Prior to joining Weil, Edric performed similar work at other large international firms, as well as advised clients on patent and license disputes in the software, Internet and media industries, and on antitrust matters arising from criminal investigations and civil suits. He also clerked at the Antitrust Division of the U.S. Department of Justice where he contributed to investigations in the media, chemical and other industries. In law school, Edric taught contracts seminars to first-year law students.

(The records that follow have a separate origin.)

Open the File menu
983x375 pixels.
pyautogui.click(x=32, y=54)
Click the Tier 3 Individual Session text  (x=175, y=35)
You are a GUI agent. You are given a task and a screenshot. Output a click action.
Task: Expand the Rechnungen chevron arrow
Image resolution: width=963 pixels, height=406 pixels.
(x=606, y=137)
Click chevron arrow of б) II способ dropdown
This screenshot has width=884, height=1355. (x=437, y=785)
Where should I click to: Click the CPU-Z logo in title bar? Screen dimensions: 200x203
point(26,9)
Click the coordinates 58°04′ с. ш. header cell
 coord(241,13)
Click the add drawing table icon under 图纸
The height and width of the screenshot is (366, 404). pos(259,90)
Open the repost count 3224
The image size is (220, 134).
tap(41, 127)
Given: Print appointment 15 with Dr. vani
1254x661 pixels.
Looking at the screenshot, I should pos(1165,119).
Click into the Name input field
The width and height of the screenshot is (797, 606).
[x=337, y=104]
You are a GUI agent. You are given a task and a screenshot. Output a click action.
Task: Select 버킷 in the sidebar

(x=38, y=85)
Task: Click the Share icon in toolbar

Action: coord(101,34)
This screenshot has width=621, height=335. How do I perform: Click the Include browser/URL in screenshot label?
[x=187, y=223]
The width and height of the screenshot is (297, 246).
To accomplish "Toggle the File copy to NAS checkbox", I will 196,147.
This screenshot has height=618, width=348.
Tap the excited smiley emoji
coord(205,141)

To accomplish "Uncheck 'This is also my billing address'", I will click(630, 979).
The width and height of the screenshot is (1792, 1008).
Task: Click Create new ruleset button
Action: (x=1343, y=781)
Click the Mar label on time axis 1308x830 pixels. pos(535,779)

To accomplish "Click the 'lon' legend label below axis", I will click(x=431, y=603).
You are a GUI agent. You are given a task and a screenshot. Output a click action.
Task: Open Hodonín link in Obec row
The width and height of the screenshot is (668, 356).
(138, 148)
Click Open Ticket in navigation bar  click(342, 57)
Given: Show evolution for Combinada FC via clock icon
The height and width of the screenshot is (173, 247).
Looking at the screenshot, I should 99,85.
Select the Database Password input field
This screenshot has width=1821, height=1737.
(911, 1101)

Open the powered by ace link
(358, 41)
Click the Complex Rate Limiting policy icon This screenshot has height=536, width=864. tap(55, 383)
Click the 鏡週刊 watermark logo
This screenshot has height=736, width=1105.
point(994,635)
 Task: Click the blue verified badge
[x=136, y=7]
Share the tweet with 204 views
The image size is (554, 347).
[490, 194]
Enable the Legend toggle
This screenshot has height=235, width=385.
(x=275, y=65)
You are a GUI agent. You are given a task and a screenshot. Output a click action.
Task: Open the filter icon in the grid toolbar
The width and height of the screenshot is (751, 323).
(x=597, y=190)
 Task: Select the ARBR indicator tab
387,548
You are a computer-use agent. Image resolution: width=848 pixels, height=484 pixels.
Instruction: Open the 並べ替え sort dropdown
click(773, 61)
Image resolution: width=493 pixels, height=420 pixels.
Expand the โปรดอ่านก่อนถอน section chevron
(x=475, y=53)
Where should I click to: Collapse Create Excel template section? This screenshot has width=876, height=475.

Prior to law school, Edric was a business development manager at Hewlett-Packard Company where he facilitated large-volume, multi-million dollar enterprise and federal deals and served as a technical liaison between manufacturing divisions and field sales.

Edric has presented on intellectual property for Legal Services for Entrepreneurs and media law for the Art Institute of California.

Edric has performed pro bono work for Central Park Conservancy, Edesia, Futures Without Violence, Lime Connect, Oxfam and Richmond Promise.